- **Task to carry out**
Could you repeat, exactly and with no pictures, only the lines from the start of the records through the line containing "Vedi tutte (1065, 622)"?

- **Exercise data**
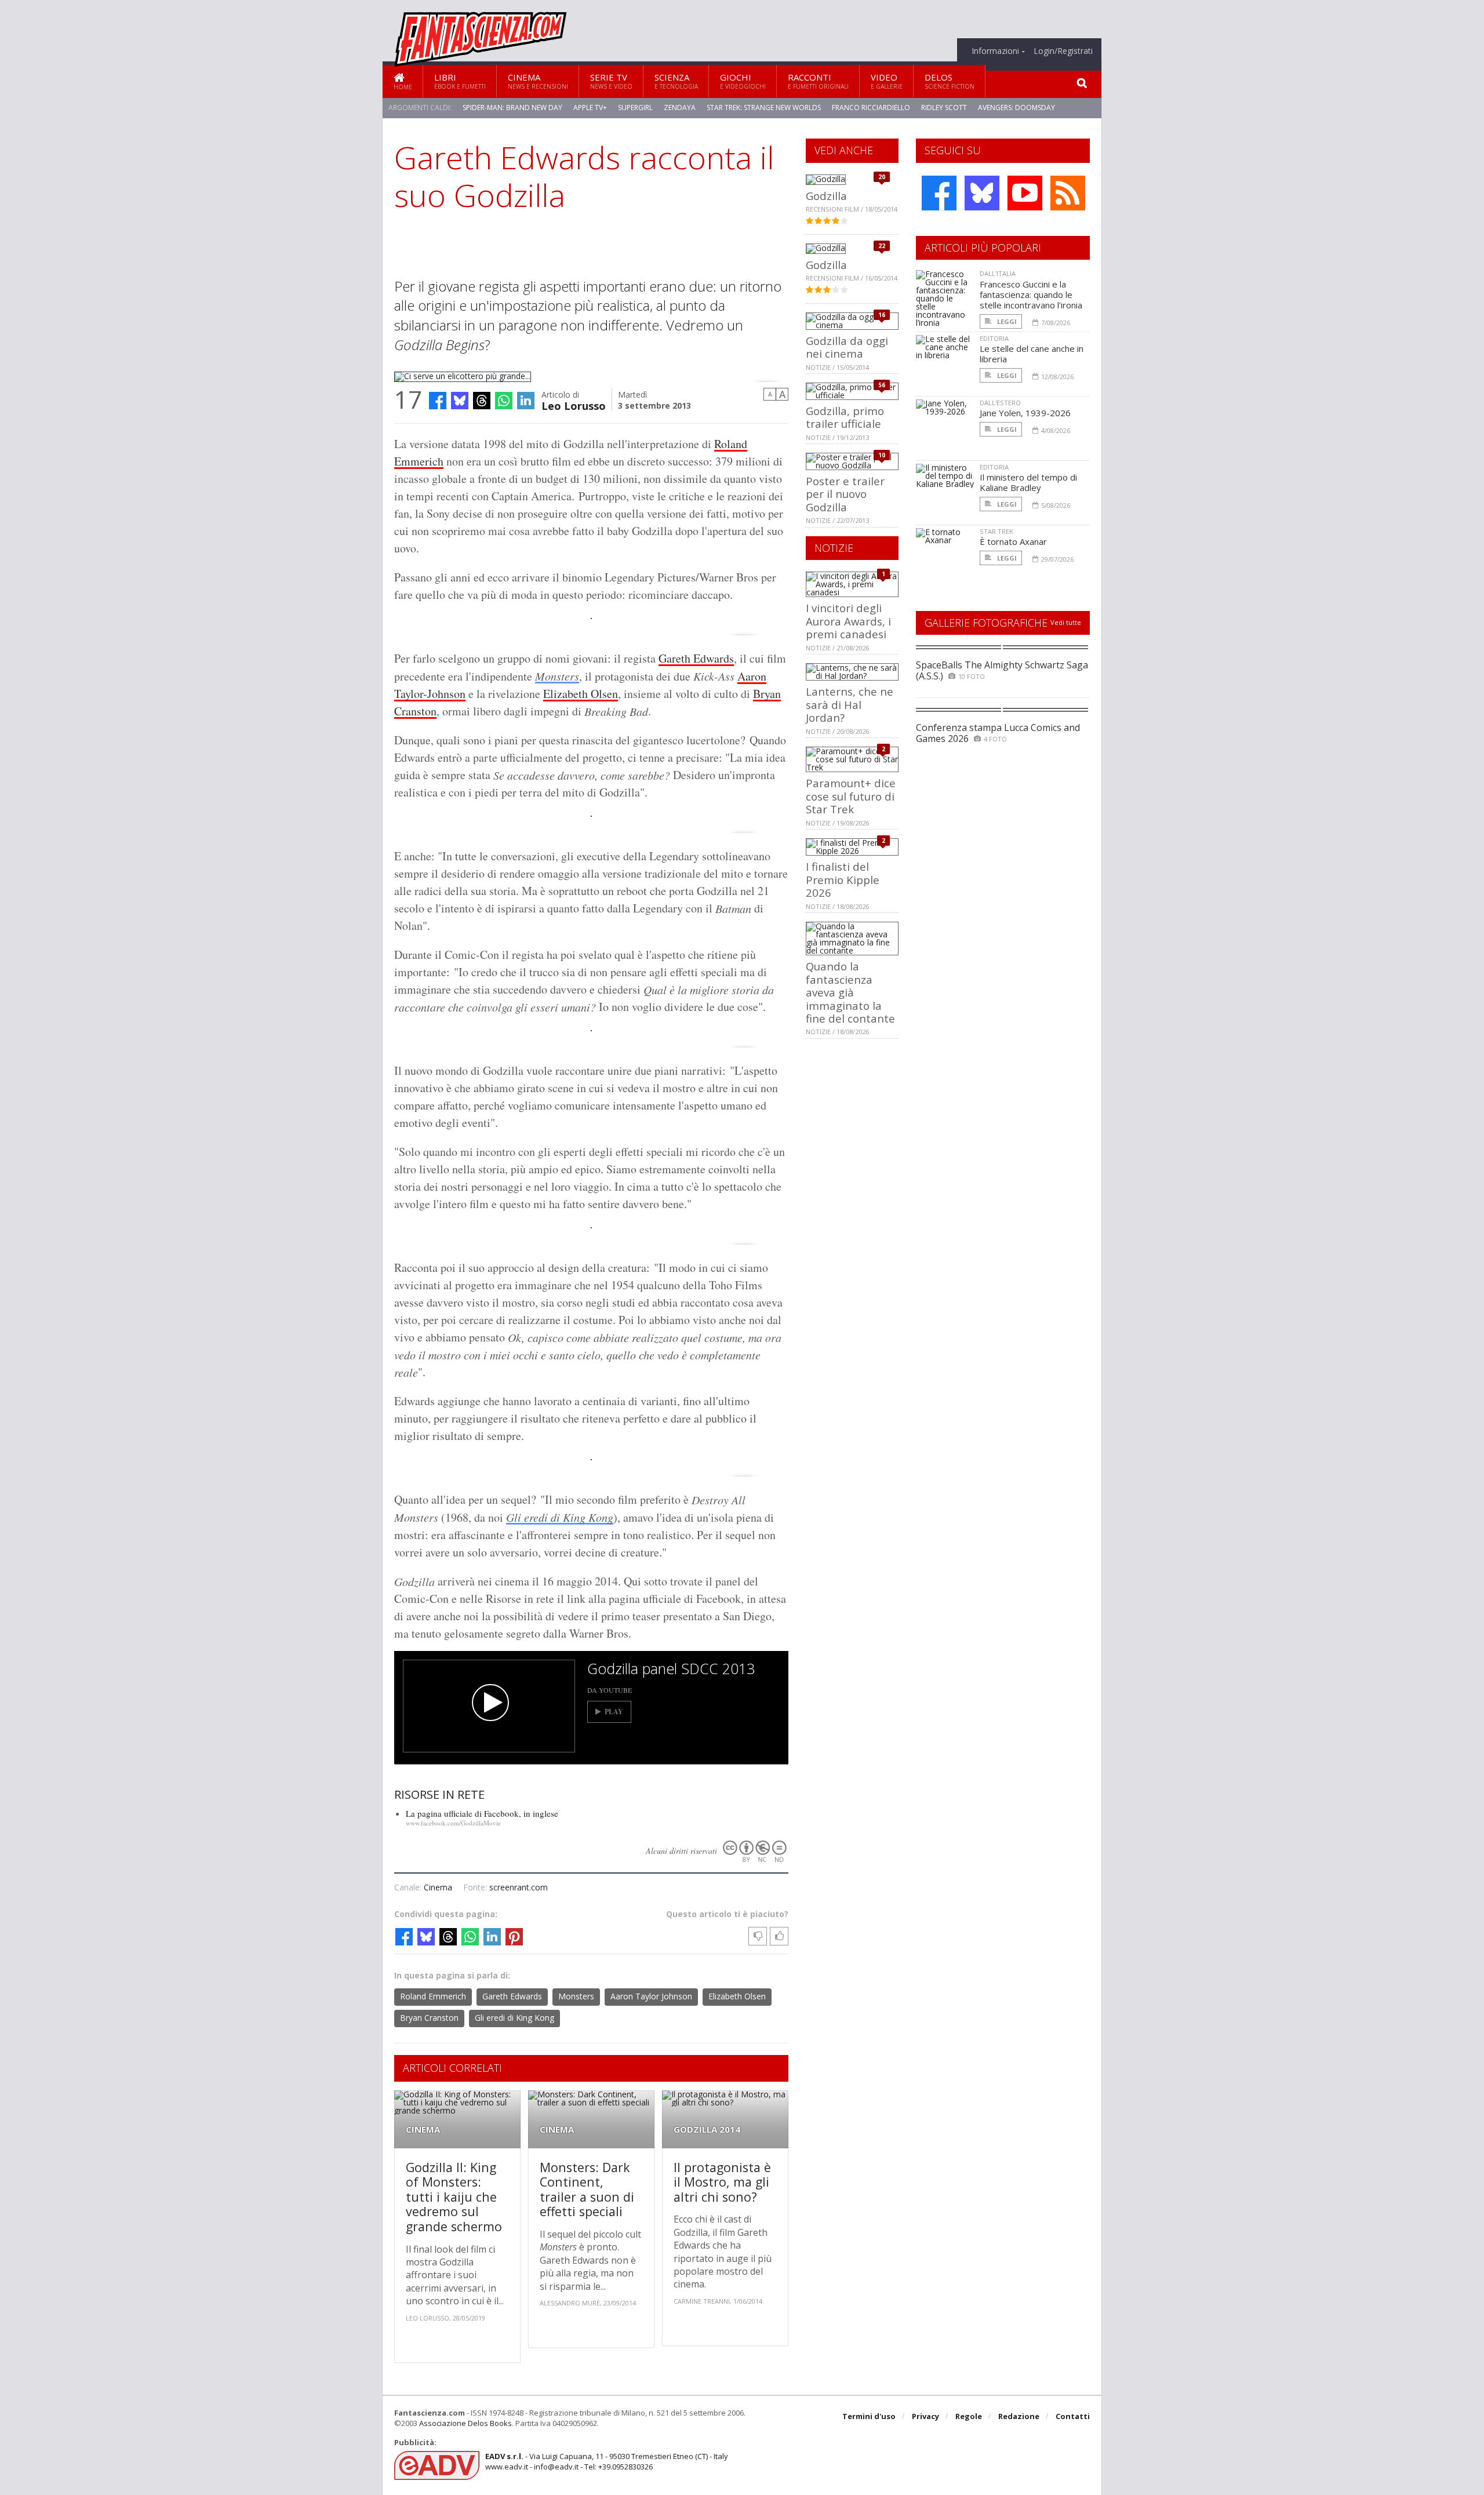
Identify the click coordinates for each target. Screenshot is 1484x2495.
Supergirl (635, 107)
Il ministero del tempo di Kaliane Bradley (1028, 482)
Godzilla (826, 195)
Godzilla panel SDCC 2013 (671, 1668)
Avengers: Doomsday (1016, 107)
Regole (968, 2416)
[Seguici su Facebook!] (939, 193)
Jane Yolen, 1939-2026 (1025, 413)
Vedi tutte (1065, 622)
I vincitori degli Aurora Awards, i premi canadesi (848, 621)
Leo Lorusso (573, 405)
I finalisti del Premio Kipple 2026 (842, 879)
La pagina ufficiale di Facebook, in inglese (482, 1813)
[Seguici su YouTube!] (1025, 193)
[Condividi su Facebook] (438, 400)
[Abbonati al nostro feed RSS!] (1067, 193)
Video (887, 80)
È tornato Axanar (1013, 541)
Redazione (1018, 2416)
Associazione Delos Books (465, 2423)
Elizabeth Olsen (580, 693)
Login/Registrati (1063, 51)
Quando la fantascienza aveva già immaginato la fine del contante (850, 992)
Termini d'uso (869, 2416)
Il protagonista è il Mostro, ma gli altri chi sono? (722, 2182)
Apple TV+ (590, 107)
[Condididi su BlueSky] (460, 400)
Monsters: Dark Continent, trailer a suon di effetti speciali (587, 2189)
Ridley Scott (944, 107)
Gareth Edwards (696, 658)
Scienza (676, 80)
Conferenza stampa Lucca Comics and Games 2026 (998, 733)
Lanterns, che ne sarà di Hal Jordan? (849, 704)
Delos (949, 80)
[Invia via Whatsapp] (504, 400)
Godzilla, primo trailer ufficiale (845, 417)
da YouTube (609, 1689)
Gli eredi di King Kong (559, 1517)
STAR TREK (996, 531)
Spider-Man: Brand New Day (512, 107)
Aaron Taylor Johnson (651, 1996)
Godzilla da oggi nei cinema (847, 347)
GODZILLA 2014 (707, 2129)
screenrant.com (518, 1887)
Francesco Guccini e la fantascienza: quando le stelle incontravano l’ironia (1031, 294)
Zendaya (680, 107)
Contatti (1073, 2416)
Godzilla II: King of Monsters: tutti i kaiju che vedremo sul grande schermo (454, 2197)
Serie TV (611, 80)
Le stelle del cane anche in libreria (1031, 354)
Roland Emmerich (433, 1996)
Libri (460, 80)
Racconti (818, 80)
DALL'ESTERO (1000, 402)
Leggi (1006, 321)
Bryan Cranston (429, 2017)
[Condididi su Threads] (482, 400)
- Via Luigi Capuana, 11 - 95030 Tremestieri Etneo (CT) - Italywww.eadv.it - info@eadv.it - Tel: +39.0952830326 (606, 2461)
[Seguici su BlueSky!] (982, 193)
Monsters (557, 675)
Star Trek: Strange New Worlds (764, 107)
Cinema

- **Exercise result**
Identify the click coordinates for each target. Screenshot is 1484x2495.
Supergirl (635, 107)
Il ministero del tempo di Kaliane Bradley (1028, 482)
Godzilla (826, 195)
Godzilla panel SDCC 2013 (671, 1668)
Avengers: Doomsday (1016, 107)
Regole (968, 2416)
[Seguici su Facebook!] (939, 193)
Jane Yolen, 1939-2026 (1025, 413)
Vedi tutte (1065, 622)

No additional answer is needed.